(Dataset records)
— BEGIN —

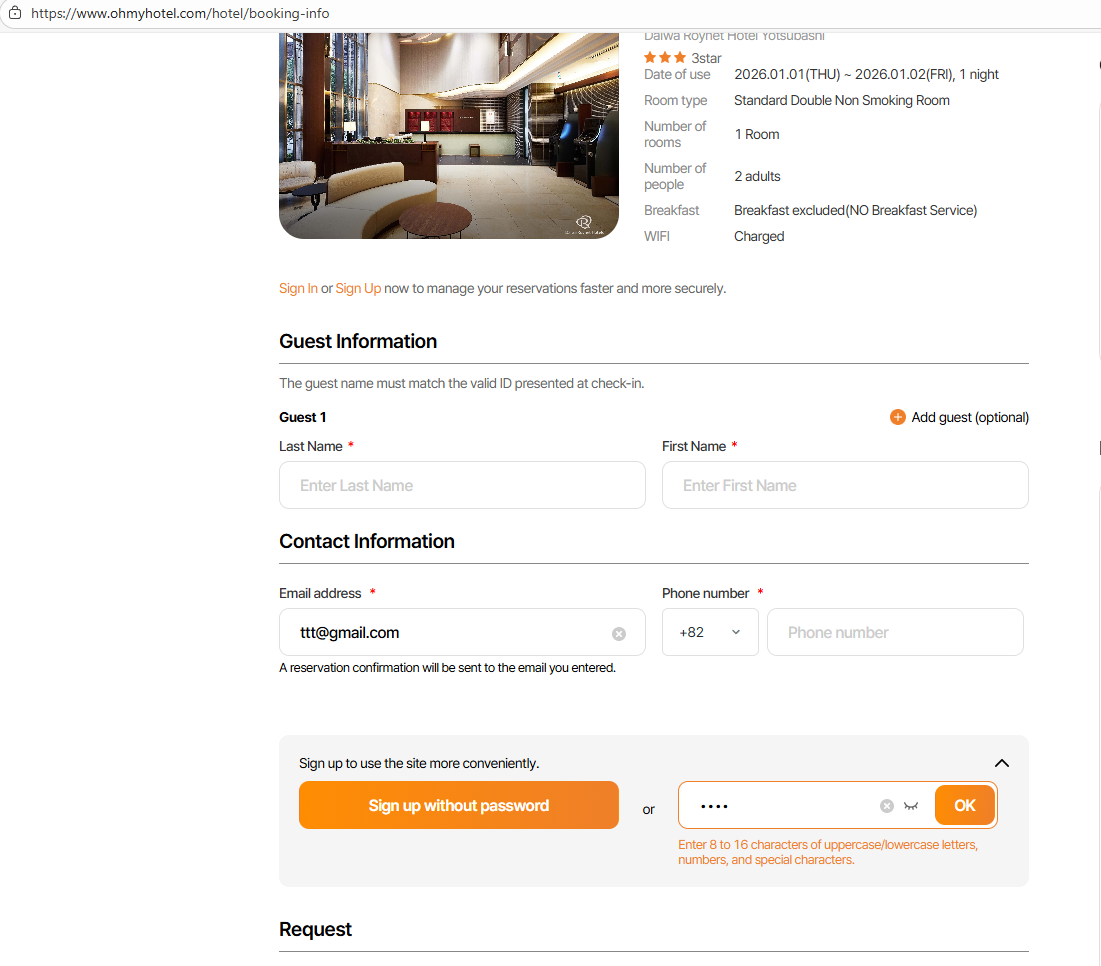Click the email address text field

tap(450, 632)
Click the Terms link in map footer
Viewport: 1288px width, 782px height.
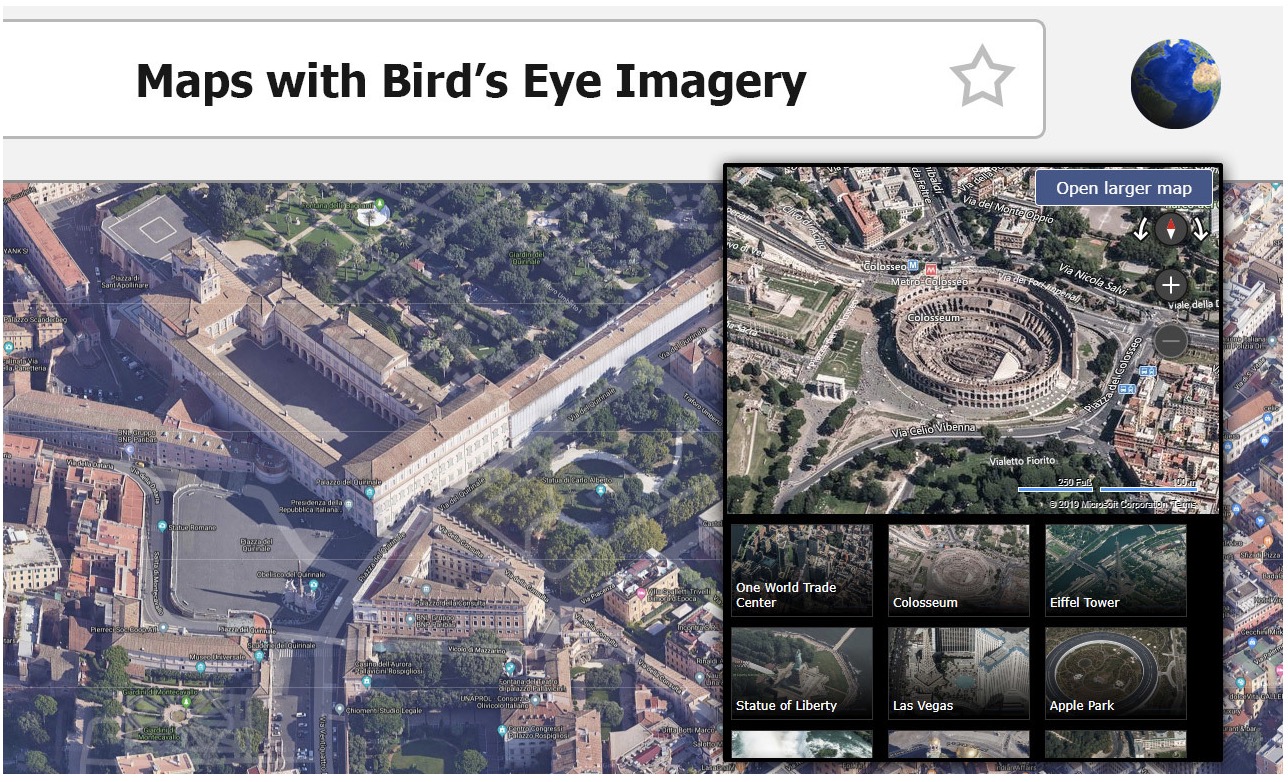coord(1184,505)
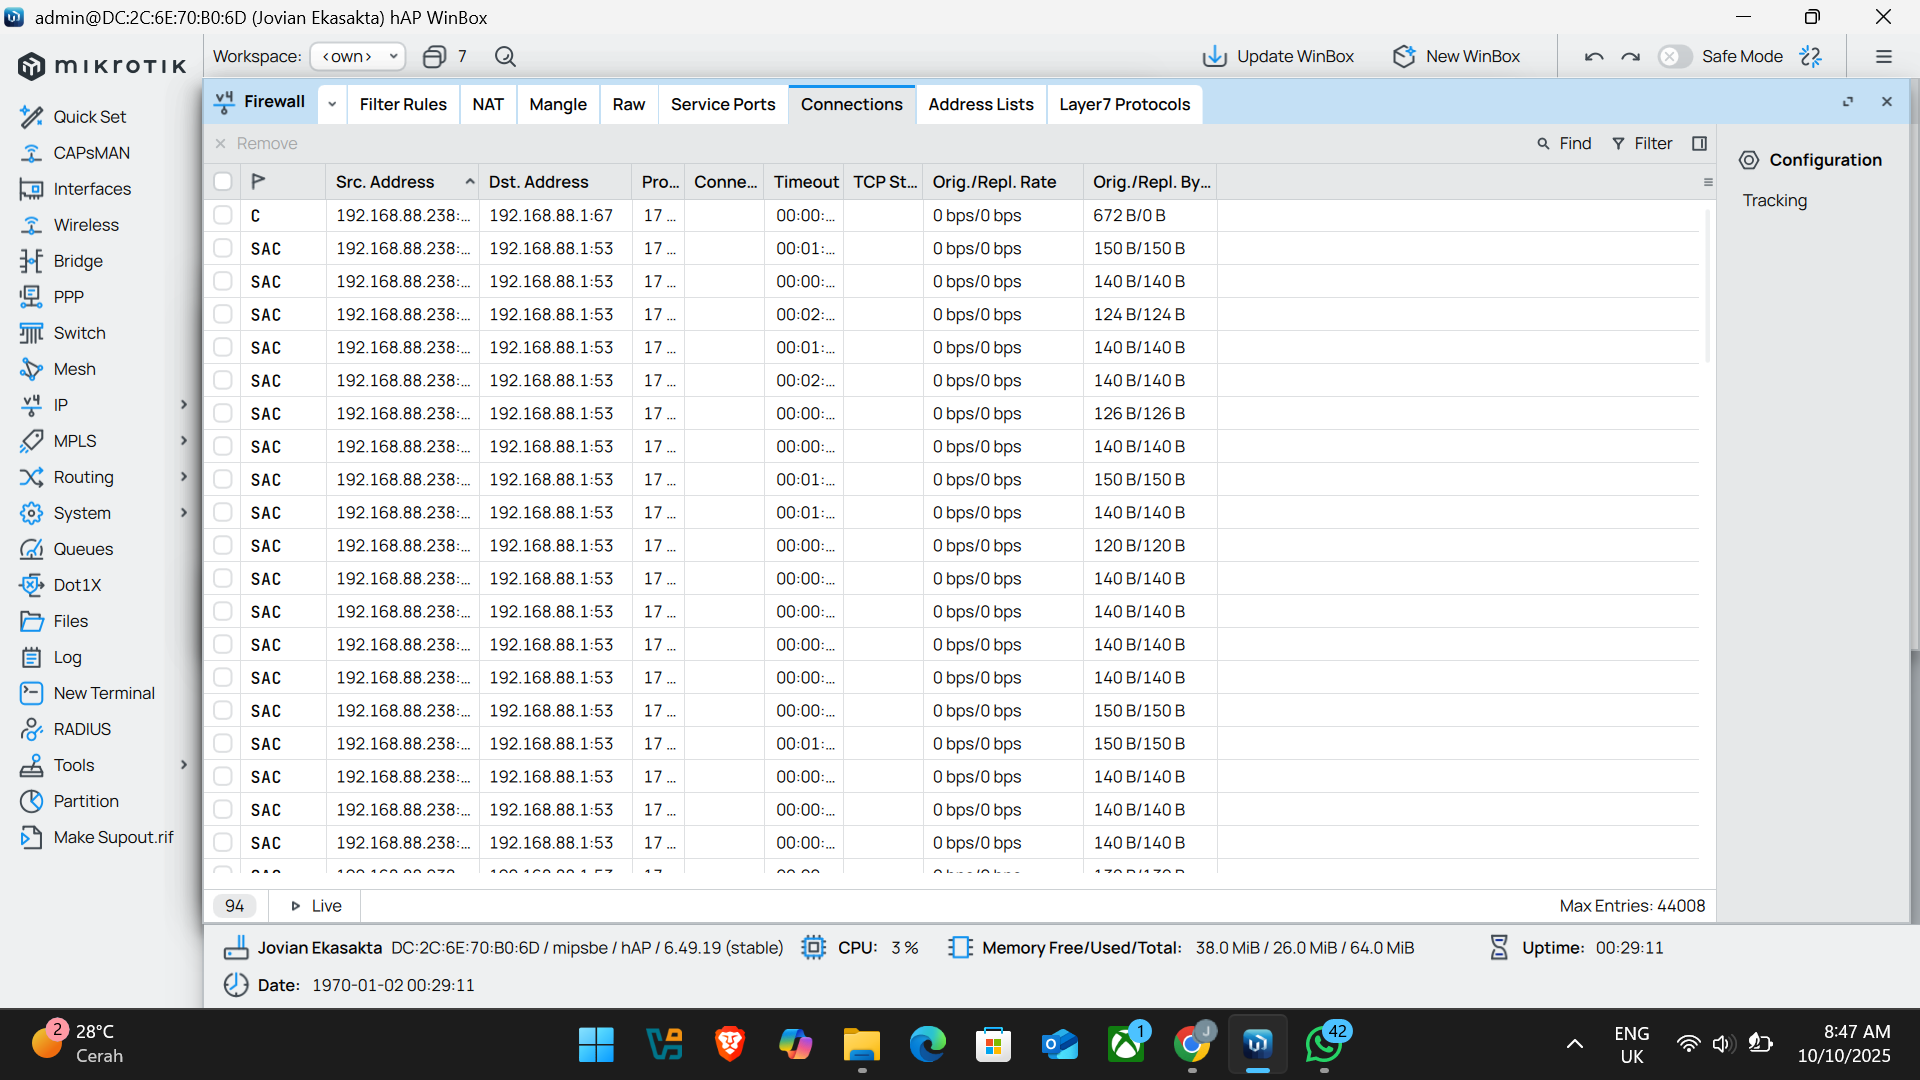Click the WhatsApp icon in the taskbar

coord(1324,1045)
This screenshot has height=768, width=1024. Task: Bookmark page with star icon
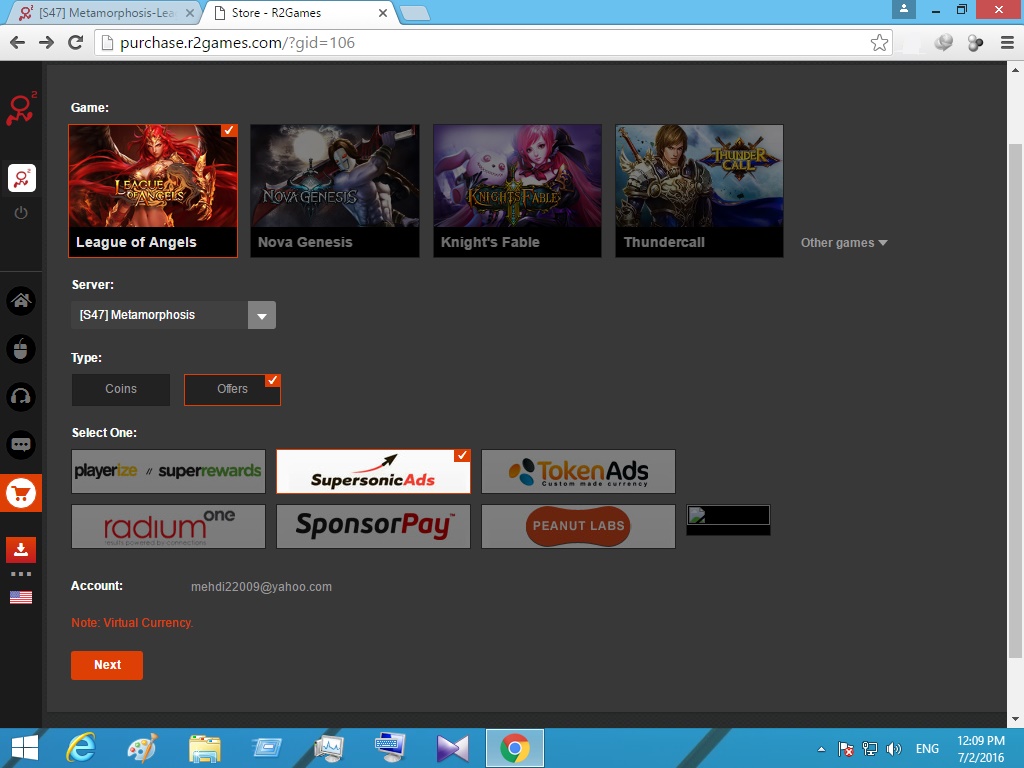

— END —

→ **YOUR INSTRUCTIONS**: Can you copy out every line of the material above word for word, leaving out the pictures?

→ **OUTPUT OF THE TASK**:
Click the email address text field

tap(450, 632)
Click the Terms link in map footer
Viewport: 1288px width, 782px height.
coord(1184,505)
Click the WhatsApp icon in the taskbar

coord(1324,1045)
This screenshot has height=768, width=1024. Task: Bookmark page with star icon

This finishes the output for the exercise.